++++ AVAILABLE RECORDS
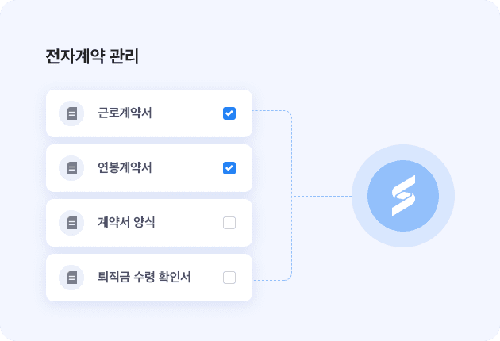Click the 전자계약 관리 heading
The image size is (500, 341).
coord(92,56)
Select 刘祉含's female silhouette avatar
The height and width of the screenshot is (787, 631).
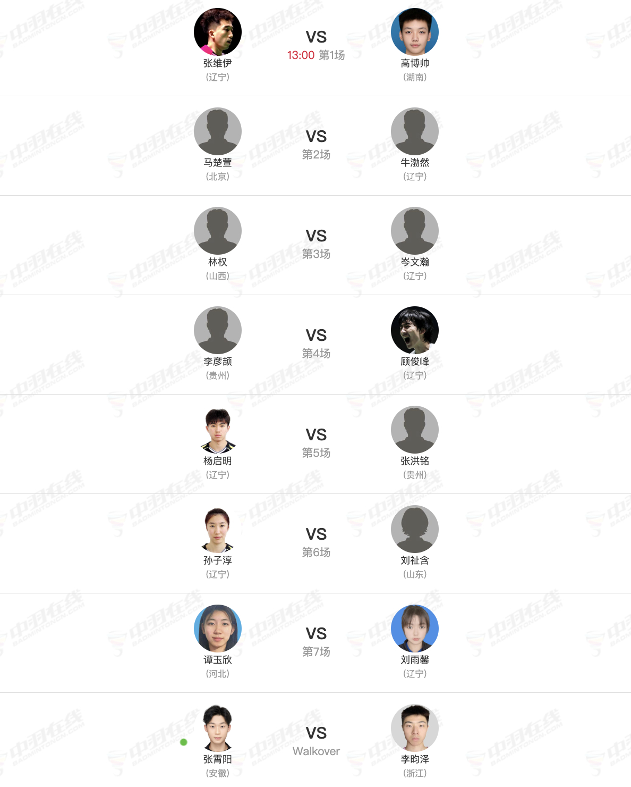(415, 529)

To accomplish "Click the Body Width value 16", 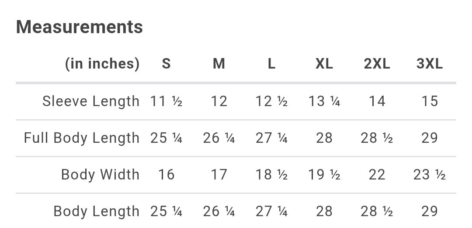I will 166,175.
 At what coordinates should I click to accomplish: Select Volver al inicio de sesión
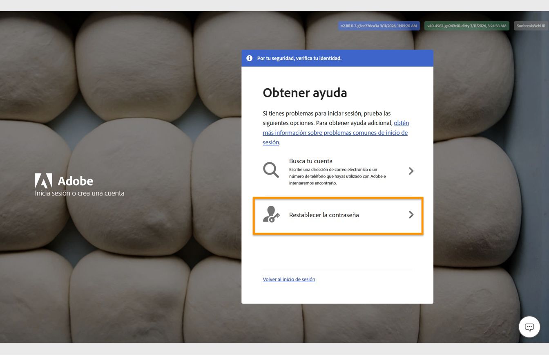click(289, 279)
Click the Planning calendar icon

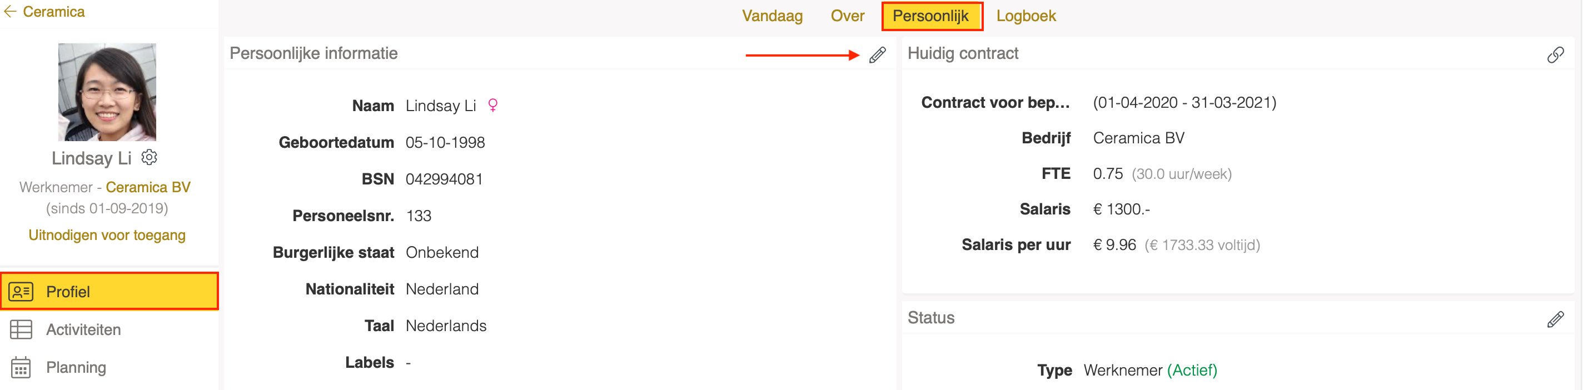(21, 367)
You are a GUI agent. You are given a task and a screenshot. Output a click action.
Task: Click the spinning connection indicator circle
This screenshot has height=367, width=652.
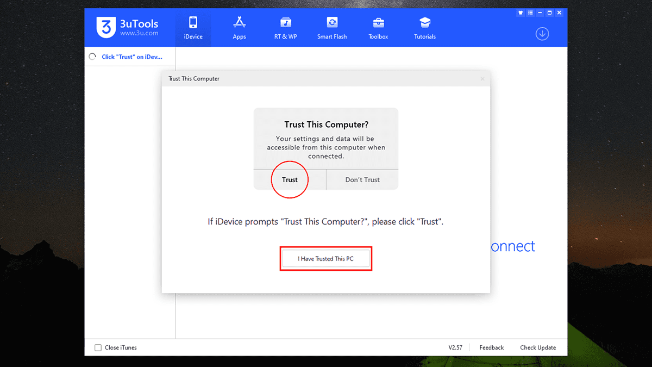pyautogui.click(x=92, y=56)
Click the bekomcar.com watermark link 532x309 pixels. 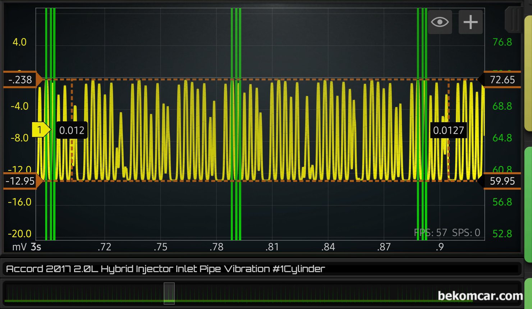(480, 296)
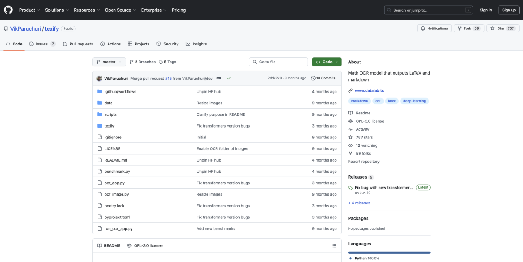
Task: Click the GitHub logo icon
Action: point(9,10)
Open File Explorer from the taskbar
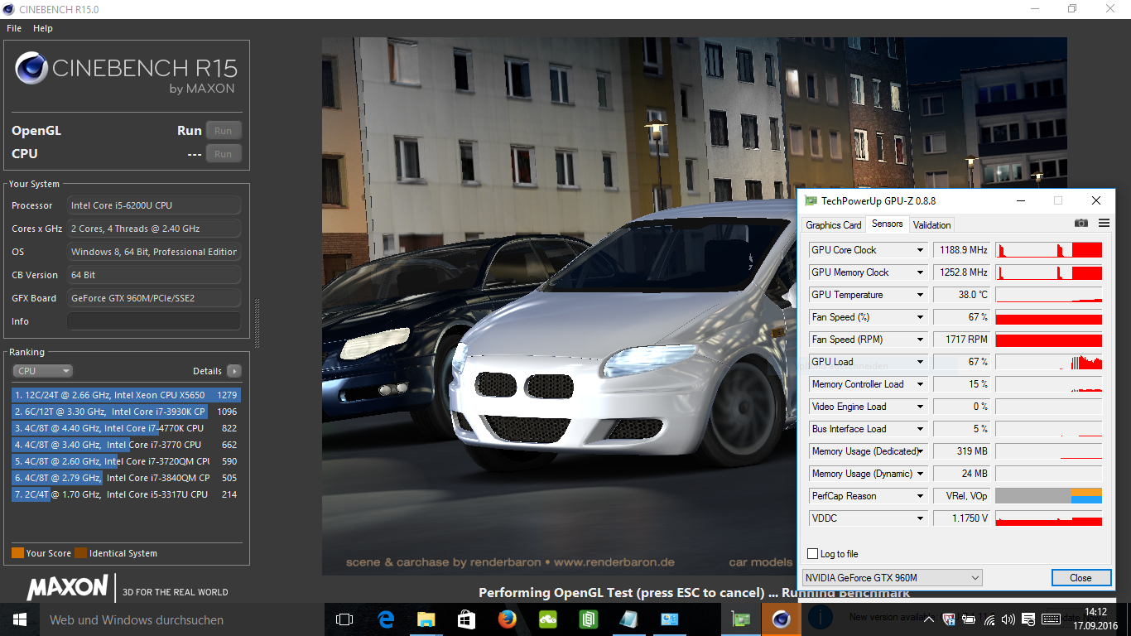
++++++++
**DIRECTION:** Gather every line of the records above that contains the string "height", and copy each one out in full.

**FULL OUTPUT:**
The height and width of the screenshot is (787, 631).
This screenshot has height=367, width=652.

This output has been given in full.